5) It is curious that spines that are depressed, but not below the pre-LTP value, do not change their survival. Are they suggesting that the survival depends not on the plasticity per se, but rather the absolute value of the EPSC, or alternately, that the spine has a memory of what its previous baseline is?

We assume that this comment refers to the data shown in Figure 5B. To clarify, we recorded a new baseline at day 1, since EPSCaT amplitude can change from day to day (as we show in Figure 3B). In fact, similar to the data shown in Figure 3B, also in this dataset, EPSCaTs did not show consistent potentiation one day after LTP induction. Thus, the relative EPSCaT amplitudes shown for “day1 – LTD” are normalized to a new baseline acquired before the oLFS protocol. However, the spines clearly had a memory of day 0, as most showed potentiation in response to our 1 Hz ‘LTD’ protocol. Naive spines are reliably depressed by this protocol (Figure 4A and C), but not spines that were potentiated one day before. Therefore, the high survival rate (green box in Figure 5B) is most likely explained by our inability to induce LTD at these spines (Figure 5—figure supplement 1C). Essentially, they were twice potentiated, albeit by different stimulation protocols.
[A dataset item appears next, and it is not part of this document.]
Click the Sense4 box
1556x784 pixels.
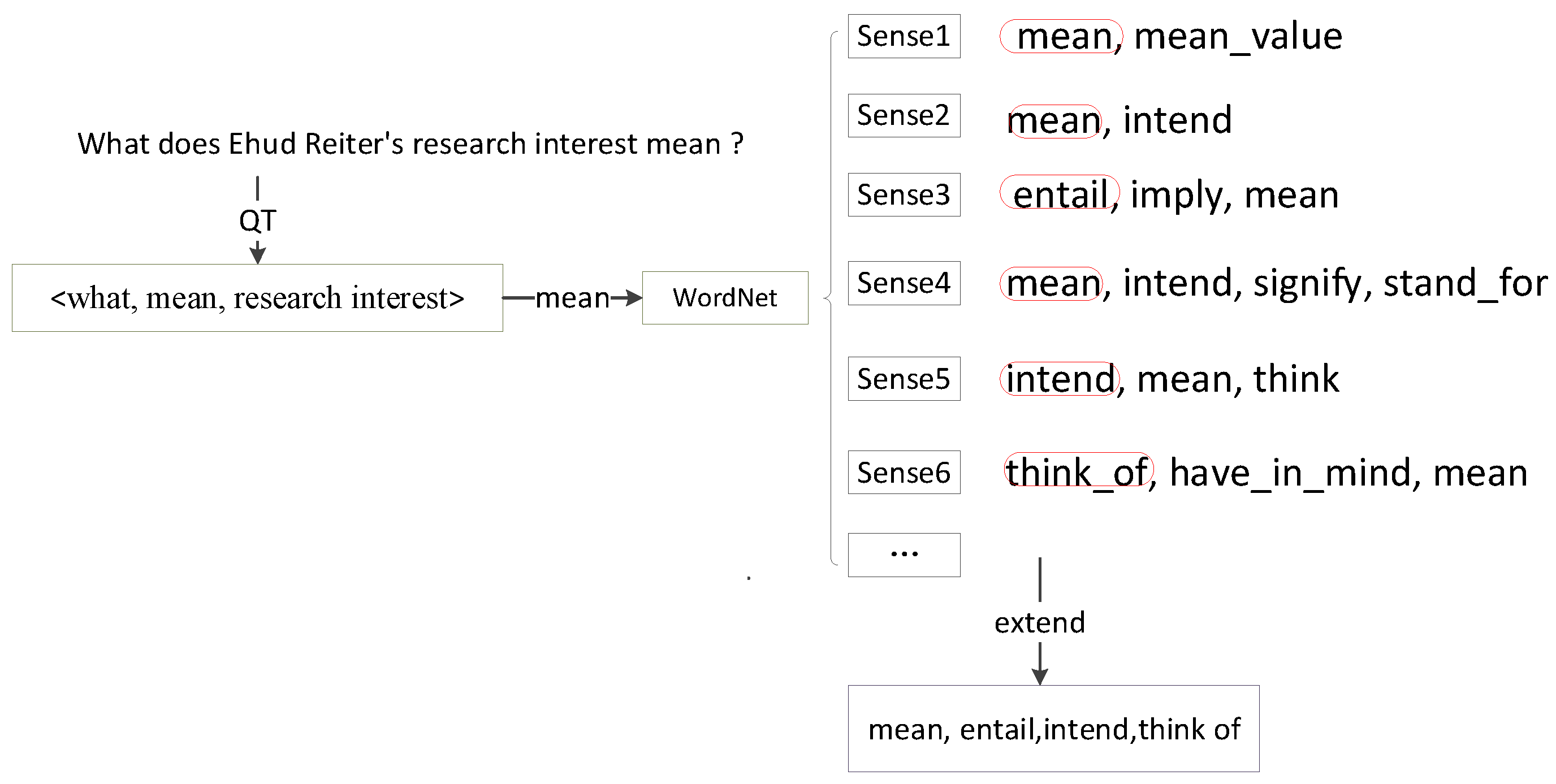click(904, 283)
Nevertheless, the reviewer makes an excellent point here by suggesting that not the sign of plasticity per se, but the absolute strength of the synapse may be determining spine survival. To test this possibility, we reanalyzed our dataset presented in Figure 5B, asking whether the baseline EPSCaT amplitude on day 0 or day 1 could predict spine survival. Consistent with our previous study (Supplementary Figure 7 in Wiegert and Oertner, 2013), we found that absolute EPSCaT amplitude did not predict survival. We discuss this finding in subsection “Effects of sequential plasticity-inducing protocols on synaptic lifetime” (see below) and show the analysis in Figure 5—figure supplement 1.
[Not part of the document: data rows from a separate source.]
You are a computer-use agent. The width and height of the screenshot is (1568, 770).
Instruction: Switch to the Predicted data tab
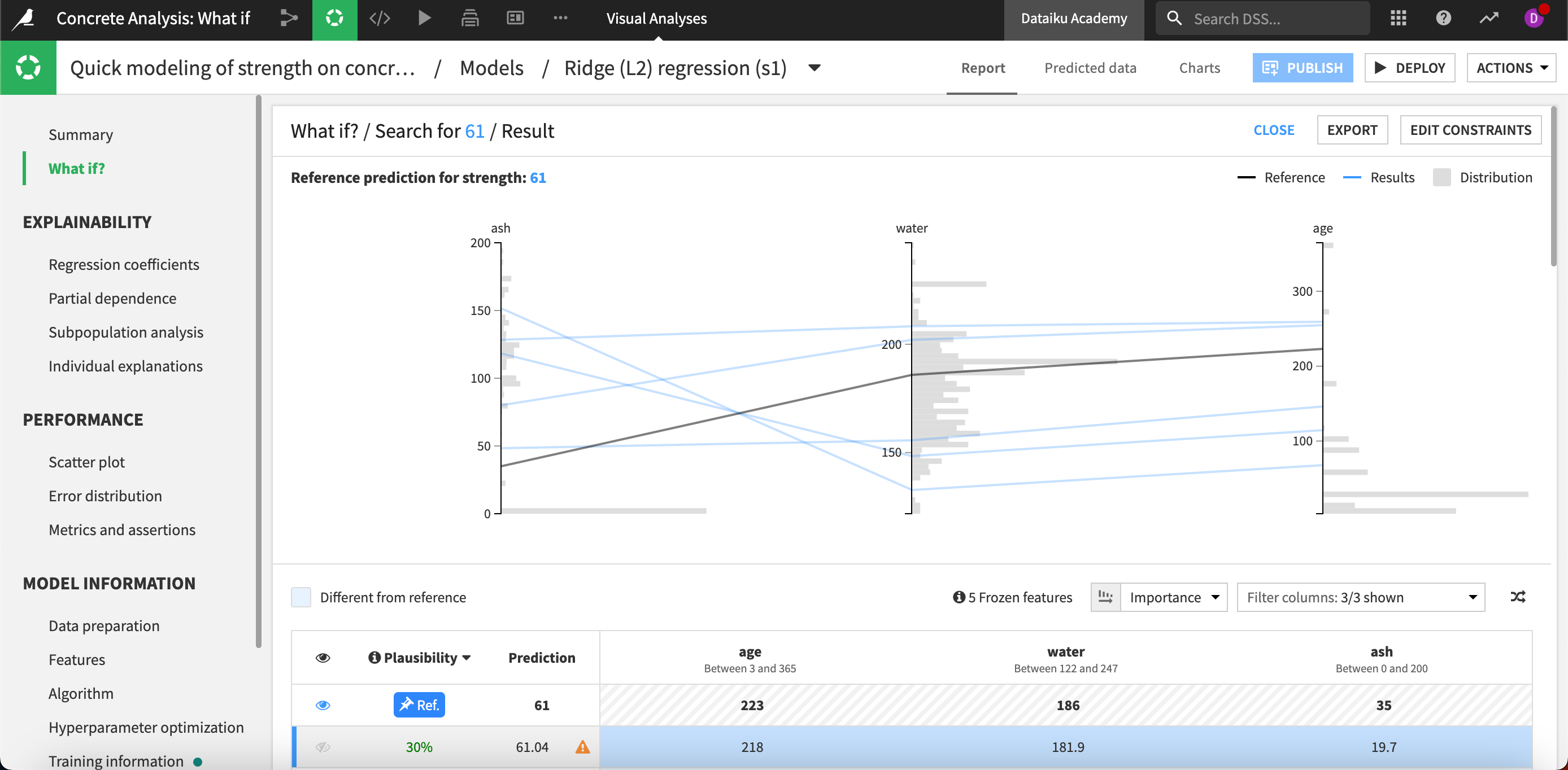click(x=1090, y=67)
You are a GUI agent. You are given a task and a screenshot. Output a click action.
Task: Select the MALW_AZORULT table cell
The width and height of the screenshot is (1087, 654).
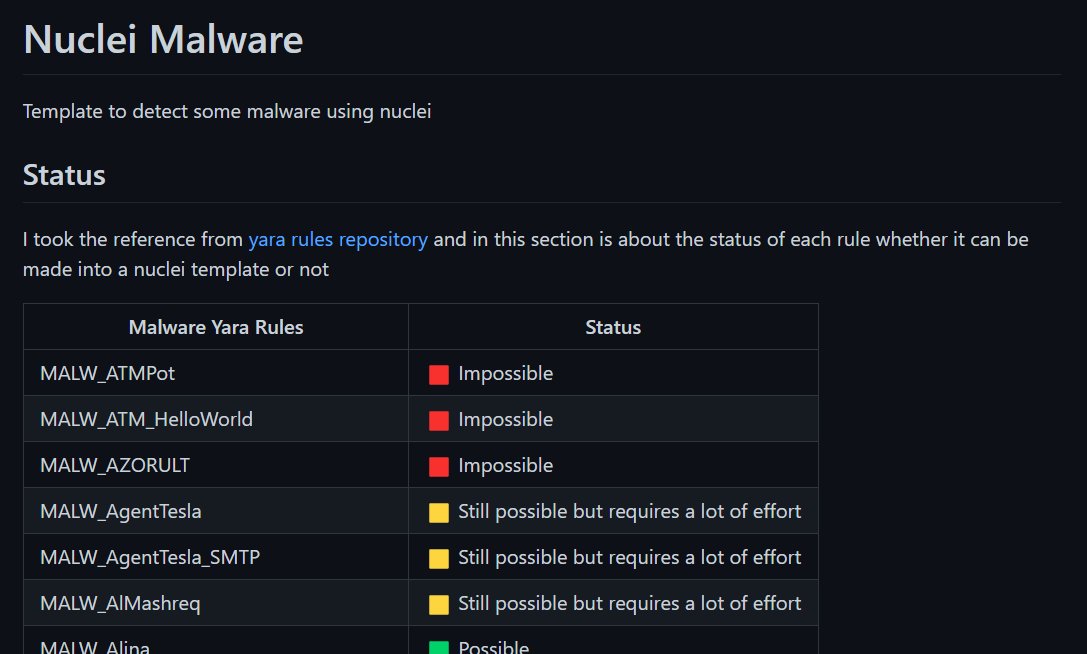pyautogui.click(x=216, y=465)
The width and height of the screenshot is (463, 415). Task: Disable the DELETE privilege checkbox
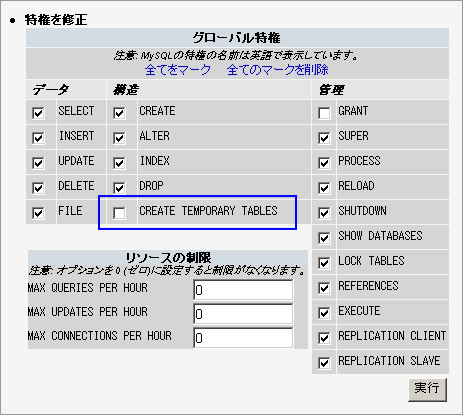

“We also considered the possibility that some synapses were already in a depressed state and could therefore not be depressed further. However, the initial EPSCaT amplitude (before oLFS) was not a predictor of successful LTD induction (Figure 5—figure supplement 1C). These results point to a synapse-specific memory of past potentiation events that cannot be detected as increased spine volume, increased release probability or increased EPSCaT potency (see Figure 3).”
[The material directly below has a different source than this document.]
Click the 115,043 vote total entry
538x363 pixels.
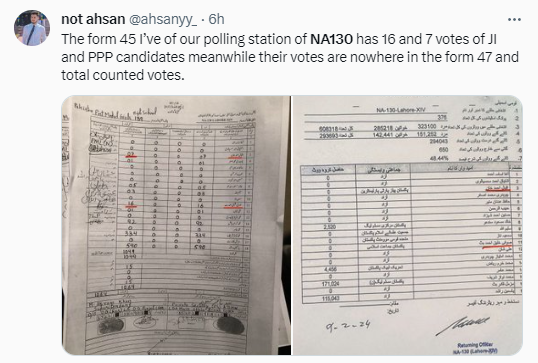[x=330, y=298]
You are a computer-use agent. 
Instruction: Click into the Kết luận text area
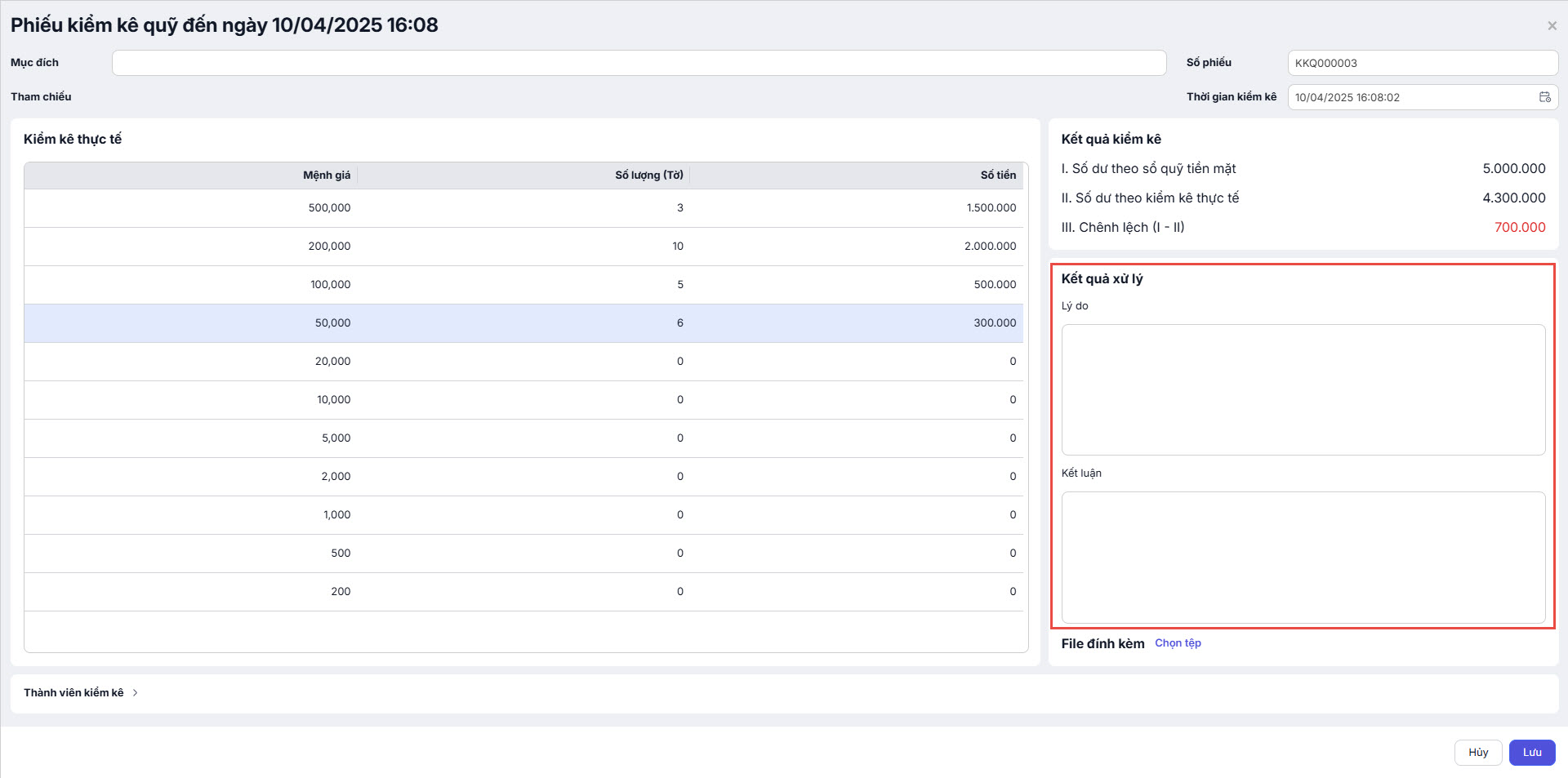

“One explanation for the different survival rates could be that the absolute strength of the synapse before the oLFS protocol determined whether it survived, irrespective of the sign of plasticity on day 1 (i.e. the synapse has a memory of its strength and not of its plastic change). However, the strength of the synapse on day 0 or on day 1 did not predict its survival (Figure 5—figure supplement 1D and E), leaving successful induction of depression as the only risk factor we could identify.”